Smoking is therefore not considered forbidden (haram) in the same sense as alcohol. I am a little too sensitive to drugs and smoke and betel leaves ('paan') make my head go south just as much.

So it correctly is issue of education I would say.


Smoking, like alcohol and other vices are prohibited.

It is in fact an unfortunate reality that is a matter of miseducation for those who are not victim to the statistical conflation of nationality as an indicator of belief.


Smoking not so much, alcohol is considered "haram", you see smoking to be a lot more prevalent.


Tobacco companies actively and aggressively advertise and market their products in LEDC countries:

https://www.ncbi.nlm.nih.gov/pmc/articles/PMC1363897/


Surely smoking wasn’t a thing back then, looks up Wikipedia

> The Spanish introduced tobacco to Europeans in about 1528

Perhaps there is an inference of prohibition


Islam tends to prohibit things that "affect" your mind, or are addictive, as well as things that might harm the body since the body is apparently "on-loan" from god. That's why I thought Smoking would fall under that. \

After doing some searching, it does seem that Smoking is mostly considered to be prohibited in Islamic Law, now people likely don't follow that but that's a different story.
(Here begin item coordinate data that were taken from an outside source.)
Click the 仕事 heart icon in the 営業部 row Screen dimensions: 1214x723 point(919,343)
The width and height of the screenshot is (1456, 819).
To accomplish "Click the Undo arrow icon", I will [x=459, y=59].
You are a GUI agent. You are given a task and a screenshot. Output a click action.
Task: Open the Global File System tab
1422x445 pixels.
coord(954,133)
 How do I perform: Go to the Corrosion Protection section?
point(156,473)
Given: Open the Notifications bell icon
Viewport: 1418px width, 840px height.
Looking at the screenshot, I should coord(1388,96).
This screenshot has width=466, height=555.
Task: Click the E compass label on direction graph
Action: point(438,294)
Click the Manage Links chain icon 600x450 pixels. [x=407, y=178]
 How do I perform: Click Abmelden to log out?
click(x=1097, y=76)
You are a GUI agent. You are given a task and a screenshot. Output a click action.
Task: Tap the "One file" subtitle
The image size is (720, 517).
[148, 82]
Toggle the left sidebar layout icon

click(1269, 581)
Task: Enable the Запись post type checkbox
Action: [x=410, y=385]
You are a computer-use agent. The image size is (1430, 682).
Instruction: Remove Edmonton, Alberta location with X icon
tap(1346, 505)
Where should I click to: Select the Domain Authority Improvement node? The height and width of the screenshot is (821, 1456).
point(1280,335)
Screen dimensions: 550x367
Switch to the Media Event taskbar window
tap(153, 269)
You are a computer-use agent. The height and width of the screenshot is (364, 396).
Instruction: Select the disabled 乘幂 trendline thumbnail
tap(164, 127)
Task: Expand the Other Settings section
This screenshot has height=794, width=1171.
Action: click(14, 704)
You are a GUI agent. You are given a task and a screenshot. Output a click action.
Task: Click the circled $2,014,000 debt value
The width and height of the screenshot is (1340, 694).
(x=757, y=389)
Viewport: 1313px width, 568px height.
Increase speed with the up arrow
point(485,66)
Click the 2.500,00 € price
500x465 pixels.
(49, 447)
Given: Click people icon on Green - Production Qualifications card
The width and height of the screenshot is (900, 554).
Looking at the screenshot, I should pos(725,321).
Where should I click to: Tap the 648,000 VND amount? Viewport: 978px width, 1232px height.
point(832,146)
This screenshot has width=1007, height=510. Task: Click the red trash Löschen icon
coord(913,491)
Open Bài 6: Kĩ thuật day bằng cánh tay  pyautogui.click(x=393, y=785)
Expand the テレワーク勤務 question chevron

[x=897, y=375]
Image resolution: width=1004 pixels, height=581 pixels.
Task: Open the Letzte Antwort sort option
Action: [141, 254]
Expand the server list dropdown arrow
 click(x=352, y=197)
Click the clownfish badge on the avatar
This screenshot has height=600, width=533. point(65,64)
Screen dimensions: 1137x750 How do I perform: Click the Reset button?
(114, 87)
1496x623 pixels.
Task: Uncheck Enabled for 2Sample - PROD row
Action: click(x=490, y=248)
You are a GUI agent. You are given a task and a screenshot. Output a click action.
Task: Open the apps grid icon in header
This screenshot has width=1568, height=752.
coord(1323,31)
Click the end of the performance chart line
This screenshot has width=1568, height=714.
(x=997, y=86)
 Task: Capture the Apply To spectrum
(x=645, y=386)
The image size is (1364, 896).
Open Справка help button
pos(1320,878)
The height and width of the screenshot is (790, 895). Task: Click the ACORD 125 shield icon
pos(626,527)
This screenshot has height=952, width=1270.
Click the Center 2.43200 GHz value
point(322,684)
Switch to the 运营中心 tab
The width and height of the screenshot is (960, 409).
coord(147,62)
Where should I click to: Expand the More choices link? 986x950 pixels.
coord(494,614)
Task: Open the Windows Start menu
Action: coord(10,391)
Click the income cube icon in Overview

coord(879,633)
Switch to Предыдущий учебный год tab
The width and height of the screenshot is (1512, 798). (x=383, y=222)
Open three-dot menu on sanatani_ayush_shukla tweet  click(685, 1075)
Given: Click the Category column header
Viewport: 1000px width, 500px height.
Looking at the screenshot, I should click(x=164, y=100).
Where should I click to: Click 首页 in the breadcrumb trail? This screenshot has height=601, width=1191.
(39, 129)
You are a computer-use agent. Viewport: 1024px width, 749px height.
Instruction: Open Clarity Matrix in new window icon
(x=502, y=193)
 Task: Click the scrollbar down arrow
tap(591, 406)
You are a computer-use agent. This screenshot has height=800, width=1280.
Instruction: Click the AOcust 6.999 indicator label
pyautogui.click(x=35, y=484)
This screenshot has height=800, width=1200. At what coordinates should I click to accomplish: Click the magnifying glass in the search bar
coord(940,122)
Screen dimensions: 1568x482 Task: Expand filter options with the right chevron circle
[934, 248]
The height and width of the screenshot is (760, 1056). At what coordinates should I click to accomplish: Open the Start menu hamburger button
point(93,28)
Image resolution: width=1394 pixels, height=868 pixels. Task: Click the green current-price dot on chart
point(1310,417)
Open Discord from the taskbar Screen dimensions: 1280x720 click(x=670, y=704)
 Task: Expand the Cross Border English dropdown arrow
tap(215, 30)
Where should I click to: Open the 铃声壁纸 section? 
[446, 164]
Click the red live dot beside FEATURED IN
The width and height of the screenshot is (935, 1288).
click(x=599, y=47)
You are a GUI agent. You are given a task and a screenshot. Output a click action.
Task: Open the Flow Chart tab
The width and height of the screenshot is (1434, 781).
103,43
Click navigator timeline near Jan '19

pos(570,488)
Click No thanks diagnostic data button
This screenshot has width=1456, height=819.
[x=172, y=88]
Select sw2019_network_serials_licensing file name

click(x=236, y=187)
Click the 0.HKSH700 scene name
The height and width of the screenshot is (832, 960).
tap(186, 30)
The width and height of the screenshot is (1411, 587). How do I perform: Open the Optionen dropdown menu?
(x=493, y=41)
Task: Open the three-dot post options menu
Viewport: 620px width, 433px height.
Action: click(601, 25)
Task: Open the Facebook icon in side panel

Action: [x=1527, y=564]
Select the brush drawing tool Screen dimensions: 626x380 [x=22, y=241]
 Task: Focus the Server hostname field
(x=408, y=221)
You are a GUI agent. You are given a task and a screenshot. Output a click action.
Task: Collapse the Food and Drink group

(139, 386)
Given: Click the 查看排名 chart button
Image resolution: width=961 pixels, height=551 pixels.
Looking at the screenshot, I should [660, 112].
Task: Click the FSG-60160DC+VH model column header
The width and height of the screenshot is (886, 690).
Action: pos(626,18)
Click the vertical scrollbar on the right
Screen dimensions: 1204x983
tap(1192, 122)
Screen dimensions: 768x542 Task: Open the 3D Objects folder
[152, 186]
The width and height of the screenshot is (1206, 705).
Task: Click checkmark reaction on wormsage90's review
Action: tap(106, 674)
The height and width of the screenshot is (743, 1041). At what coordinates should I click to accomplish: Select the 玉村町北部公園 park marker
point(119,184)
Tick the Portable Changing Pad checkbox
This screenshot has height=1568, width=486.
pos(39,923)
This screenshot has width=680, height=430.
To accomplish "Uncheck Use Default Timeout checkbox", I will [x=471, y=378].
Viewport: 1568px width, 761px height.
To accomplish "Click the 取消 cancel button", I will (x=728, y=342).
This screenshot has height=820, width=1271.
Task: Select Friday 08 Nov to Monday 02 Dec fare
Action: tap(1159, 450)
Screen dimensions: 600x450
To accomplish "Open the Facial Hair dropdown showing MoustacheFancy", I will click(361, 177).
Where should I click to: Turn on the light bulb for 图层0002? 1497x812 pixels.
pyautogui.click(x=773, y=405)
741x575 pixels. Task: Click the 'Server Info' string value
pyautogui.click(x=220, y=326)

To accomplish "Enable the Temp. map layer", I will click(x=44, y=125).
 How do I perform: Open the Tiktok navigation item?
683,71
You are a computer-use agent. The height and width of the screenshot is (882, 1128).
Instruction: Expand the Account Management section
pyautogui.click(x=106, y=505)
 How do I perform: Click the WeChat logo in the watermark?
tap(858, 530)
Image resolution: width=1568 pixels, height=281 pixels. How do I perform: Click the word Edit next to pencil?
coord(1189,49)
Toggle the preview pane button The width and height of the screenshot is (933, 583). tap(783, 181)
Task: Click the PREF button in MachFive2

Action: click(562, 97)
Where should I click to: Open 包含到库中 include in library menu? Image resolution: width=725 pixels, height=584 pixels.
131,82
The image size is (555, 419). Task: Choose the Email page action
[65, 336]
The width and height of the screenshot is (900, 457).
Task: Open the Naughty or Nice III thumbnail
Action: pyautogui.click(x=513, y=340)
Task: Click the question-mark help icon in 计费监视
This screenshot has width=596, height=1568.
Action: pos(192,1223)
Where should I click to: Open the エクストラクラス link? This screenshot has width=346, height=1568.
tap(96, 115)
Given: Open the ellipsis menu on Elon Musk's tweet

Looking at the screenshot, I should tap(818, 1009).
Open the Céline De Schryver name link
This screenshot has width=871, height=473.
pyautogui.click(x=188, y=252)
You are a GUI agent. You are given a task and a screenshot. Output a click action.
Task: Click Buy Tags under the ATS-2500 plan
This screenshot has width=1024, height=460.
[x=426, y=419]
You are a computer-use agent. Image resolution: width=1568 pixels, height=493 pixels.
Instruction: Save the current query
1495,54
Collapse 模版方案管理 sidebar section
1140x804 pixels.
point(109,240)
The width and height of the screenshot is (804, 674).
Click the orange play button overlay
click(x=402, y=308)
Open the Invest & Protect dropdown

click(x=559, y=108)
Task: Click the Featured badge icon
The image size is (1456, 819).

https://en.wikipedia.org/wiki/Tobacco_fatwa


I don't see any predominantly Muslim country listed high up here- https://www.wcrf.org/dietandcancer/cancer-trends/data-cancer... . Which is kinda surprising to me. My father never smoked and still got cancer. I am from a Muslim-majority country and I know of a bunch of other friends/family who suffered or perished from cancer.


Nothing stand-out from https://ourworldindata.org/cancer that would indicate that.

Alcohol would also be a factor in play as that would increase the risk of some cancers, so the lack of you would of thought also be a factor with that lifestyle.


They're only fasting for a month out of the year.


A lot of practicing Muslims also fast Mondays and Thursdays and the “3 white days” of the month[0]

[0] https://en.m.wikipedia.org/wiki/Fasting_in_Islam see “Days of voluntary fasting”


TIL! Thank you!


So do they have fewer early stages cancers diagnosed in the months after?


The duration in the article is 4 months.

The real issue is small sample size. (14 people)


From the title: "Intermittent fasting from dawn to sunset for four consecutive weeks..."


Also, not just 14 people, but 14 people with a metabolic disorder.


That's a really small sample size. Are they allowed to publish a study like this for such a small sample? Does anyone know if there is a minimum threshold size?


Allowed to publish? First it's a pilot study. Second, it's actually not a small sample size if you reasonably anticipate big effects and have multiple measures for each of the people at multiple time points. It isn't an observational study, though believers might have wished for a matched control group - - the anticancer effects might have come from the Ramadan prayer vs fasting!


That’s literally the fasting term in the study.


Not significantly affected, as most Muslims eat too much when breaking the fast.


Funny how a lot of old religions have some components of fasting in their teaching.

For myself i go 5 days without food every season of the year, seem to be enough to keep my weight quiet stable. Without anything socially going on i have a daily 90 min eating window. And i allow myself some guilty pleasures on Fridays and Saturdays. Like going out and drinking beers with friends


Christianity used to have a 40 day fasting period as well.